### EXERCISE INSTRUCTIONS
Starting with the line that contains "Given: Open tweet via the 2m timestamp" and stopping after the line that contains "Click the 326.8 k point of control cell", copy the entries below exactly. Include nothing else.

[Stored records]
───

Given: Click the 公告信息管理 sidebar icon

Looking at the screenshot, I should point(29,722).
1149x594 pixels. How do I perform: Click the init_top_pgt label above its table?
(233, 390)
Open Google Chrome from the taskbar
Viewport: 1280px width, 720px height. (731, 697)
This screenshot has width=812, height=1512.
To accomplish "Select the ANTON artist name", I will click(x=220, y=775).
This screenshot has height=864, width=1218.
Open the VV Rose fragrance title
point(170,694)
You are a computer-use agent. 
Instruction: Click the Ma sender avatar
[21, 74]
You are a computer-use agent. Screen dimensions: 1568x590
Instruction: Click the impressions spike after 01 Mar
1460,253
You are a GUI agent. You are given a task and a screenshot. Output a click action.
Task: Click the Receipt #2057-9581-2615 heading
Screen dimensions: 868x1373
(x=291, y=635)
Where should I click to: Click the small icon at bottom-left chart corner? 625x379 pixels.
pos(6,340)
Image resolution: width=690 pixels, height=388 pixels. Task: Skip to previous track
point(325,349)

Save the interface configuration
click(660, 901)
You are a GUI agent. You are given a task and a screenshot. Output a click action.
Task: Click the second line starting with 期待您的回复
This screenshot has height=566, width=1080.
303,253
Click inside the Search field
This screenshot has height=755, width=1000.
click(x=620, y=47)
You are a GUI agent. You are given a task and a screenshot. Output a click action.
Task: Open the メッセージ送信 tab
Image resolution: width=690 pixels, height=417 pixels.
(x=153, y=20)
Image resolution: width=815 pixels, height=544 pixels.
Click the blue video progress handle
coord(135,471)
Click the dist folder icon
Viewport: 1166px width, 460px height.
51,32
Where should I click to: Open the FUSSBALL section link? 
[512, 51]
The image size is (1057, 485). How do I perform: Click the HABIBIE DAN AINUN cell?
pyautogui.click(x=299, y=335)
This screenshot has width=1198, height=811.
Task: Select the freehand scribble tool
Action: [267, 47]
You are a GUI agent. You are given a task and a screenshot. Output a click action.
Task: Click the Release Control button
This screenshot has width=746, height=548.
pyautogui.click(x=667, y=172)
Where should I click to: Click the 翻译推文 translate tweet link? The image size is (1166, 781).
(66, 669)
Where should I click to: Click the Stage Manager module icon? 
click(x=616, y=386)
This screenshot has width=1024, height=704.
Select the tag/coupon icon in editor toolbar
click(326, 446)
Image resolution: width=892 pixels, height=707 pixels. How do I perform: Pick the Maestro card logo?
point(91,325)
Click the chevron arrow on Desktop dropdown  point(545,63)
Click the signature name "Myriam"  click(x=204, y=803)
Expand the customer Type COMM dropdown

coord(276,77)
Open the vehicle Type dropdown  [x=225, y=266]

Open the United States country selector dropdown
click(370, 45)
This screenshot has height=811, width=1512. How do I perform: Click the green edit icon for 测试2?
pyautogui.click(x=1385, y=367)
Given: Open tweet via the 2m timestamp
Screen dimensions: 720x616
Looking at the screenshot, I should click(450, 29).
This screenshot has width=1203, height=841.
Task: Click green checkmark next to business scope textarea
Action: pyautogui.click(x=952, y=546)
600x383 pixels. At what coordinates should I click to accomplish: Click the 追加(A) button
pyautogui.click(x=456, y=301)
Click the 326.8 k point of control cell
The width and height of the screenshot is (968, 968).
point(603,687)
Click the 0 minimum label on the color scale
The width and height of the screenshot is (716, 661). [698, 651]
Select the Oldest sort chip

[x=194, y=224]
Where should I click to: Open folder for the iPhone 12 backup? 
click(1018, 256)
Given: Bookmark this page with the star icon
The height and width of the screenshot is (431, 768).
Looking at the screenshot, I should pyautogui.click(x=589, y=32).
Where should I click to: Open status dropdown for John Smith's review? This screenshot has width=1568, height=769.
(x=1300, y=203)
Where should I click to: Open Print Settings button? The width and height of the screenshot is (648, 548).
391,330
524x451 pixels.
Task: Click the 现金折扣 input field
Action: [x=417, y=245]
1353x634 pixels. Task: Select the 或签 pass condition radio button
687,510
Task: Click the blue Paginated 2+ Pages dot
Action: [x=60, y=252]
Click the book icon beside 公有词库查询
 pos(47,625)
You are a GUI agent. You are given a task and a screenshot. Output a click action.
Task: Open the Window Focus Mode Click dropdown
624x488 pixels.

───

### SOLUTION FOR THIS PROBLEM
Given: Open tweet via the 2m timestamp
Screen dimensions: 720x616
Looking at the screenshot, I should click(450, 29).
This screenshot has width=1203, height=841.
Task: Click green checkmark next to business scope textarea
Action: pyautogui.click(x=952, y=546)
600x383 pixels. At what coordinates should I click to accomplish: Click the 追加(A) button
pyautogui.click(x=456, y=301)
Click the 326.8 k point of control cell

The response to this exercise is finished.